• [Cel] Proszę przepisać wszystkie poniższe wpisy, zamieniając w nich „Where should I click to:” na „Where do I click to:”. Resztę pozostaw bez zmian.

Wpisy o tym, gdzie znajdują się pozycje:
******
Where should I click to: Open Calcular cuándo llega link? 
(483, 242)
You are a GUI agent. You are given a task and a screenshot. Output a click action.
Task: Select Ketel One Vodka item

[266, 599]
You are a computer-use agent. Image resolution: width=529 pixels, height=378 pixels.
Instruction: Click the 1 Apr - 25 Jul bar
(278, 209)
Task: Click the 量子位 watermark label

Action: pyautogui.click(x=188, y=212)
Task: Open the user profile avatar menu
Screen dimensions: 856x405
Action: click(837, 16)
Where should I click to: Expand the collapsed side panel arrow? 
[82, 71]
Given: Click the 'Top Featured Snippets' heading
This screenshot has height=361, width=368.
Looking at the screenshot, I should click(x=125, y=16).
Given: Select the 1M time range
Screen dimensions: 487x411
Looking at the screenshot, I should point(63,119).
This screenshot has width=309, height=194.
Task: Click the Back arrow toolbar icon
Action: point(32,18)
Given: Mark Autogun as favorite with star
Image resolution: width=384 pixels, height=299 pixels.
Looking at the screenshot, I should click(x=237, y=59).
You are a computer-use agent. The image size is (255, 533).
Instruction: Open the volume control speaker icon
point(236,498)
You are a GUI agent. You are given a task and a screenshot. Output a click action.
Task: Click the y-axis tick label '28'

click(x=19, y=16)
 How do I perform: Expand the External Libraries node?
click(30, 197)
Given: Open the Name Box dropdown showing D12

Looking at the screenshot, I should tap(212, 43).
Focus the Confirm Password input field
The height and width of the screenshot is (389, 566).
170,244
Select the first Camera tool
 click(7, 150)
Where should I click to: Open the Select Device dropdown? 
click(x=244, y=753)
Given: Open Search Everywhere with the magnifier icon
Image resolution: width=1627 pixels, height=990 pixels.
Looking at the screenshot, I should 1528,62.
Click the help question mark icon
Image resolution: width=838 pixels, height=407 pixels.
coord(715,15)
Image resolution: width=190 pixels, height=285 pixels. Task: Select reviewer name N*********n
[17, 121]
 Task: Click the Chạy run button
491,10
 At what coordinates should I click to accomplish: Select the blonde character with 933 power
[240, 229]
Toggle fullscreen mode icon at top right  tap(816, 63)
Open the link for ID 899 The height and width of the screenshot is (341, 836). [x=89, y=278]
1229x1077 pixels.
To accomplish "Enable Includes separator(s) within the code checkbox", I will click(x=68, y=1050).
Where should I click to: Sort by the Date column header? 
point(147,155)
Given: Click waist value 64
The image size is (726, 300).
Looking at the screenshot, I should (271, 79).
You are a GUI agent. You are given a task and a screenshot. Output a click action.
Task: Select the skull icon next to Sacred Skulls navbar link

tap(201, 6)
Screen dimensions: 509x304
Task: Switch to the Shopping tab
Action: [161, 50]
******
• [Rozwiązanie]
Where do I click to: Open Calcular cuándo llega link? 
(483, 242)
You are a GUI agent. You are given a task and a screenshot. Output a click action.
Task: Select Ketel One Vodka item

[266, 599]
You are a computer-use agent. Image resolution: width=529 pixels, height=378 pixels.
Instruction: Click the 1 Apr - 25 Jul bar
(278, 209)
Task: Click the 量子位 watermark label

Action: pyautogui.click(x=188, y=212)
Task: Open the user profile avatar menu
Screen dimensions: 856x405
Action: click(837, 16)
Where do I click to: Expand the collapsed side panel arrow? 
[82, 71]
Given: Click the 'Top Featured Snippets' heading
This screenshot has height=361, width=368.
Looking at the screenshot, I should click(x=125, y=16).
Given: Select the 1M time range
Screen dimensions: 487x411
Looking at the screenshot, I should point(63,119).
This screenshot has width=309, height=194.
Task: Click the Back arrow toolbar icon
Action: point(32,18)
Given: Mark Autogun as favorite with star
Image resolution: width=384 pixels, height=299 pixels.
Looking at the screenshot, I should click(x=237, y=59).
You are a computer-use agent. The image size is (255, 533).
Instruction: Open the volume control speaker icon
point(236,498)
You are a GUI agent. You are given a task and a screenshot. Output a click action.
Task: Click the y-axis tick label '28'

click(x=19, y=16)
 How do I perform: Expand the External Libraries node?
click(30, 197)
Given: Open the Name Box dropdown showing D12

Looking at the screenshot, I should tap(212, 43).
Focus the Confirm Password input field
The height and width of the screenshot is (389, 566).
170,244
Select the first Camera tool
 click(7, 150)
Where do I click to: Open the Select Device dropdown? 
click(x=244, y=753)
Given: Open Search Everywhere with the magnifier icon
Image resolution: width=1627 pixels, height=990 pixels.
Looking at the screenshot, I should 1528,62.
Click the help question mark icon
Image resolution: width=838 pixels, height=407 pixels.
coord(715,15)
Image resolution: width=190 pixels, height=285 pixels. Task: Select reviewer name N*********n
[17, 121]
 Task: Click the Chạy run button
491,10
 At what coordinates should I click to accomplish: Select the blonde character with 933 power
[240, 229]
Toggle fullscreen mode icon at top right  tap(816, 63)
Open the link for ID 899 The height and width of the screenshot is (341, 836). [x=89, y=278]
1229x1077 pixels.
To accomplish "Enable Includes separator(s) within the code checkbox", I will click(x=68, y=1050).
Where do I click to: Sort by the Date column header? 
point(147,155)
Given: Click waist value 64
The image size is (726, 300).
Looking at the screenshot, I should (271, 79).
You are a GUI agent. You are given a task and a screenshot. Output a click action.
Task: Select the skull icon next to Sacred Skulls navbar link

tap(201, 6)
Screen dimensions: 509x304
Task: Switch to the Shopping tab
Action: [161, 50]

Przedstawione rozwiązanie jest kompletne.